Martin & Lewis had been on the nightclub circuit in the 1940s, and then came to Hollywood at the tail end of the decade. It is surprising now (considering how big they were nationwide, due to their JOINT shenanigans on stage, and their future massive success together and apart, that the first film they did was "My Friend Irma", a comedy based on a popular radio show of the day, in which they are in support of the rest of the cast, in particular John Lund. I have nothing against Mr. Lund, a decent actor ("High Society" - he was "George Kittridge"; Billy Wilder's "A Foreign Affair" with Marlene Dietrich, and Jean Arthur; "Miss Tatlock's Millions" - Lund's best total comic performance), but he certainly did not deserve having Dean Martin and Jerry Lewis supporting him! However, it seems that the studio used the film to test audience reaction to the comedy team. If so, it paid off. Within a year Martin and Lewis blazed a trail of successful comedy work (with song interludes for Dino) that made them the hit team of the decade. That it could not last does not say anything bad of it's two members - both more than adequately proved themselves alone.
Other teams are in the book, such as the teams that Hal Roach tried to create as a female version of Laurel & Hardy, Thelma Todd with Zasu Pitts and later Patsy Kelly. It was a good idea, but it was not done with the gradual growth and care of how Stan and Ollie were brought together. Moreover, the tragic (and mysterious) death of Thelma Todd by carbon monoxide asphyxiation killed any real further development of the concept. Of the other major teams Maltin mentions, Olsen & Johnson certainly proved masters of site gags. especially in their films "Hellzapoppin'" (based on a Broadway show they did) and "Crazy House", but there is an unevenness to their work that prevents film buffs from fully putting them in the pantheon of the master teams. The same is true of "The Ritz Brothers", whom even Maltin says, you either love or hate. Among those who apparently loved their work (mostly stage work, by the way) were Danny Kaye and Mel Brooks. But their films leave much to be desired. I did mention Rowan and Martin earlier above as a team that baby boomers would recall best. Curiously they had two film features to their credit, the first a forgettable western comedy, and the second "The Maltese Bippy" (with Julie Newmar) that appeared in the 1960s at the height of their television comedy success in "Laugh-in". "Bippy" has some moments but not many. As for their show, it suffers from the fate of all shows based on topical humor (mostly political) that dates so quickly. It is best seen today by people with history degrees, and one can only bless the providence that enabled Goldie Hawn, Henry Gibson, and Lily Tomlin to become known, and gradually build up a really first rate reputation for themselves.

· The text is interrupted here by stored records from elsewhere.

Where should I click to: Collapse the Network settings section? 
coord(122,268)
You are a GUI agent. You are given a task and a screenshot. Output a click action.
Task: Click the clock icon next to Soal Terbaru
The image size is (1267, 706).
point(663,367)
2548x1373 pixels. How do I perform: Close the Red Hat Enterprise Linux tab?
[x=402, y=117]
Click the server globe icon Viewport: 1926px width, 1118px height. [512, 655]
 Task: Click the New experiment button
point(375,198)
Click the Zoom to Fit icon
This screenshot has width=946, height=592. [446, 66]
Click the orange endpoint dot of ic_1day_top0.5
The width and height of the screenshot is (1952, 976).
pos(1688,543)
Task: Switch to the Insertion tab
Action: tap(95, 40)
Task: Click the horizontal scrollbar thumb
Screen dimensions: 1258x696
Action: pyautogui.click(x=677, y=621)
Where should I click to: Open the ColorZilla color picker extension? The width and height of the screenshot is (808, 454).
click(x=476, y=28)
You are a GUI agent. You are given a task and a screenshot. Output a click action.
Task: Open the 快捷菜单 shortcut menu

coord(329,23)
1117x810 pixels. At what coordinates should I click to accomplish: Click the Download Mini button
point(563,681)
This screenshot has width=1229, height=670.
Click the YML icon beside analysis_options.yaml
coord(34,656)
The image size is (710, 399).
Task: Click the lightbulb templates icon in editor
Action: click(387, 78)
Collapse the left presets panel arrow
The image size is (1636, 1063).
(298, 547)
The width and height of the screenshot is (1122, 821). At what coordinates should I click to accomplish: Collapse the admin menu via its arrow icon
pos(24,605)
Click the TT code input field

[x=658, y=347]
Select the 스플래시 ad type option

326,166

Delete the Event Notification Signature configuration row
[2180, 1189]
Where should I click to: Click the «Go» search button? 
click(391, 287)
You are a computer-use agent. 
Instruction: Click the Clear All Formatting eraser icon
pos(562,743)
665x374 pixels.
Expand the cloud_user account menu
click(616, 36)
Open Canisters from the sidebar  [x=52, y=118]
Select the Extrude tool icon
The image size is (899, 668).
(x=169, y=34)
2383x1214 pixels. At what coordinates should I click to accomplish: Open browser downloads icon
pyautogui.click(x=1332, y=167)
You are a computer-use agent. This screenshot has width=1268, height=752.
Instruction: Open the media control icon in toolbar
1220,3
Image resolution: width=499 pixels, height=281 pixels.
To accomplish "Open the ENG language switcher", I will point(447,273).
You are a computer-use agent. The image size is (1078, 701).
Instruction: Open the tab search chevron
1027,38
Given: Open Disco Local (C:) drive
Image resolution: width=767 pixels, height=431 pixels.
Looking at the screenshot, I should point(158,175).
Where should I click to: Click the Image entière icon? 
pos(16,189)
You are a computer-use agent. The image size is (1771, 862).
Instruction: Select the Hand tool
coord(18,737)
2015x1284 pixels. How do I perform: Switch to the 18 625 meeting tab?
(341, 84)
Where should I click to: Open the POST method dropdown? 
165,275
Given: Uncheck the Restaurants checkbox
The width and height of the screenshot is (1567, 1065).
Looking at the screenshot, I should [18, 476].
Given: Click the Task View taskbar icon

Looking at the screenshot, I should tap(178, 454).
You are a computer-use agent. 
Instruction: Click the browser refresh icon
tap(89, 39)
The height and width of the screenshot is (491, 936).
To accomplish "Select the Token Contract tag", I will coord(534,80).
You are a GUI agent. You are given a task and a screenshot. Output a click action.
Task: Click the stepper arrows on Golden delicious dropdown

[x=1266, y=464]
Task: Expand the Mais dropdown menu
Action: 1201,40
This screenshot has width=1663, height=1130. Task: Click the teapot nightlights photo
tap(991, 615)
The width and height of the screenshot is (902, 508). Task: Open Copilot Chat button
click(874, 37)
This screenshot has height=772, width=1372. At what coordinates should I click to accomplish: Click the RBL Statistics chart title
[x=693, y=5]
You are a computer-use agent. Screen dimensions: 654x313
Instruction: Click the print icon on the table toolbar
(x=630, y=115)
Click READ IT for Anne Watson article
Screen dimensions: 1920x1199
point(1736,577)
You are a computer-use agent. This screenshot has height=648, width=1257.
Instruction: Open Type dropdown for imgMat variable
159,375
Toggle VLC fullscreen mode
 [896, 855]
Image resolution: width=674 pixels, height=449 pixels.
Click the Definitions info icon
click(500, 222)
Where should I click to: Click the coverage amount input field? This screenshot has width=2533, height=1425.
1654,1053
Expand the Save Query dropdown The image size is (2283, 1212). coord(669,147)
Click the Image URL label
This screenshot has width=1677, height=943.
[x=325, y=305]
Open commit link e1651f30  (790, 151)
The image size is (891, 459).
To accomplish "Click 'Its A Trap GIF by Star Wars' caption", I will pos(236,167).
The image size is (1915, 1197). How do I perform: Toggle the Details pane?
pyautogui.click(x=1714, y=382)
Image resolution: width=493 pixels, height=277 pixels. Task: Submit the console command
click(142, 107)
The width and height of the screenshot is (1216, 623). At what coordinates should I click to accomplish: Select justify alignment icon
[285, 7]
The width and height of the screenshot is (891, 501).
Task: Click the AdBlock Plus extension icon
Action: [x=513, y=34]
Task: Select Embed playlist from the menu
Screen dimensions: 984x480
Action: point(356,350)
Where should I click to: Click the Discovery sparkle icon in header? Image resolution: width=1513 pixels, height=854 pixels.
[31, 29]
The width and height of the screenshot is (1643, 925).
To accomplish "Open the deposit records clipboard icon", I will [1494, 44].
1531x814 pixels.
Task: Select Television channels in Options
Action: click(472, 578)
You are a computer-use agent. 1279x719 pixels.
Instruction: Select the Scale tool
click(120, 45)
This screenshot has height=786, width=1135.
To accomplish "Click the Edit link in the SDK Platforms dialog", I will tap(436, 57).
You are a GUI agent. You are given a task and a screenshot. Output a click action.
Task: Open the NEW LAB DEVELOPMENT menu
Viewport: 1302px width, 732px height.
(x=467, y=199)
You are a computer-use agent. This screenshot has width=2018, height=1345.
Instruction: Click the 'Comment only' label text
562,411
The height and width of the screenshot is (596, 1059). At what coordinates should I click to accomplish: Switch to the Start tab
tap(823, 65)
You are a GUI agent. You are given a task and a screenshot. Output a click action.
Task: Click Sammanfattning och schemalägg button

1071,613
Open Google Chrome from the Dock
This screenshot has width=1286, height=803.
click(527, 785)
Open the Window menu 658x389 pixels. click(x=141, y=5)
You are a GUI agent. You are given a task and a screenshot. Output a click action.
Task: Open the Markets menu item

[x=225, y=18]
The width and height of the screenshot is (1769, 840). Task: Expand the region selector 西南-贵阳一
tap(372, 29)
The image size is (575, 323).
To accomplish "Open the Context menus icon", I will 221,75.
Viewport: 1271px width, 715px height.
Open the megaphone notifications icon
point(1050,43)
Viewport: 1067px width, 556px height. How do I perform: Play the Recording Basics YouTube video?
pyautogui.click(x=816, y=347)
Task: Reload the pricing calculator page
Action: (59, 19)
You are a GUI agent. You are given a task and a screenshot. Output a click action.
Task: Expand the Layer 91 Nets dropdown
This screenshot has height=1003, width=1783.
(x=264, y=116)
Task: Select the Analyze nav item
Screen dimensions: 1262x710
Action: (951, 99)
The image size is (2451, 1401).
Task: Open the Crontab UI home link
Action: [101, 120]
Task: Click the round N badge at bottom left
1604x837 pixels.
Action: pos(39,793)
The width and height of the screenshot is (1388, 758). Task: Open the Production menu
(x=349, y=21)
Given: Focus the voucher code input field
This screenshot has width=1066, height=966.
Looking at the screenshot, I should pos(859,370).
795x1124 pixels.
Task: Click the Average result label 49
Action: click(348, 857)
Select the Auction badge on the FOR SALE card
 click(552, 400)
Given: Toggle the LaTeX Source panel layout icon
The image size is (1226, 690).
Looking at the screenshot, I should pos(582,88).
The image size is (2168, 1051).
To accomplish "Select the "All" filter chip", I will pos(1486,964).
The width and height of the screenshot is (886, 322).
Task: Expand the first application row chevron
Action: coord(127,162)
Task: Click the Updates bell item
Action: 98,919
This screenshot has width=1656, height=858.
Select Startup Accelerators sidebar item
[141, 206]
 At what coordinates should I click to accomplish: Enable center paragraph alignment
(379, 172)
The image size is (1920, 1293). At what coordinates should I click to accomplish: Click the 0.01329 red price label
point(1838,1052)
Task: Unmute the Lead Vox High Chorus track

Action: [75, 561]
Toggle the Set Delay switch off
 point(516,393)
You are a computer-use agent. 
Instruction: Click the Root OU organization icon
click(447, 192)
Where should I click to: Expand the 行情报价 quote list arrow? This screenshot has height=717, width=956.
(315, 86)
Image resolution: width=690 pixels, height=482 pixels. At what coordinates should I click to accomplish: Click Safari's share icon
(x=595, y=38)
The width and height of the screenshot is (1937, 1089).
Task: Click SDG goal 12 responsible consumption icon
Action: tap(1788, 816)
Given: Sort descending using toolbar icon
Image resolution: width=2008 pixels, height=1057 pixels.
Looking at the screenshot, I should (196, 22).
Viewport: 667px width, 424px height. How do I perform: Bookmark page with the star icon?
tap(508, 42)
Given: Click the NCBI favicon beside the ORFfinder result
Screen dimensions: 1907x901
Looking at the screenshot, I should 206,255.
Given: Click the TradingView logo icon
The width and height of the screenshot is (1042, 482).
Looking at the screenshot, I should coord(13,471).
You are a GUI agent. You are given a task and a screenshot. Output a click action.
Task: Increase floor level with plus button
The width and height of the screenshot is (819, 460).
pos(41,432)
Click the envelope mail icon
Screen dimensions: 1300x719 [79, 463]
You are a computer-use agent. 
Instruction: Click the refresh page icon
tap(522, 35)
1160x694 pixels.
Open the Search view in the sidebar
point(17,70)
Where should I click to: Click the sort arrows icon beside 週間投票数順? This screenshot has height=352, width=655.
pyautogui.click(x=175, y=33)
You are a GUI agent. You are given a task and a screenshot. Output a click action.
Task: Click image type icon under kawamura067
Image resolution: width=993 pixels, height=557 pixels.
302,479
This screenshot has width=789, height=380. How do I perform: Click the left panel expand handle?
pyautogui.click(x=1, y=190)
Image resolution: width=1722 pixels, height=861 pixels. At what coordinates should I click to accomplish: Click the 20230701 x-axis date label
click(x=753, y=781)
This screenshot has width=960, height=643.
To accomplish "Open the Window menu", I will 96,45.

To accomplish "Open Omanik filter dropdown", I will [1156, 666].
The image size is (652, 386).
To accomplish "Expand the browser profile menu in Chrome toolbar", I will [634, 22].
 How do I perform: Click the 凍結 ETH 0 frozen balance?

The Maltin book is first rate in learning of these teams and others, some abysmal by today's standards (the "Two Black Crows": Mack and Moran, a popular minstrel partnership in the 1920s and early 1930s). I thoroughly recommend it. I mentioned before that the original book was published in the 1970s. If possible try to find it as it included stills from many of the films that Mr. Maltin did not use in the 1980s edition (though it too is well illustrated).
jesus, what normal 12 year old boy gives a shit about obscure movie comedy teams of the 1930s and 40s? i read and loved it in its first edition in 1972 or something and even wrote maltin a fan letter. he sent me a "thank you" postcard. i lost it.
Most you've heard of and filmographies are included. Not the others. Biographies included. Illustrated. Pretty much goes up to and includes Martin and Lewis.
This perusal of the careers and partnerships of many famous comedy teams (and some whose fame has been clouded over with time) offers a good synopsis of origins, filmographies and dénouements in each case. Leonard Maltin provides descriptions of trademark scenes and dialogue which become vivid in those cases where the reader is familiar with the team’s work. Where the team’s work is unfamiliar, the reader has cause to wonder where one needs to go to watch some of those old two reeler films. (You Tube, provides some clips.) Thus, the material provides both a nostalgic glow and a yen to view anew.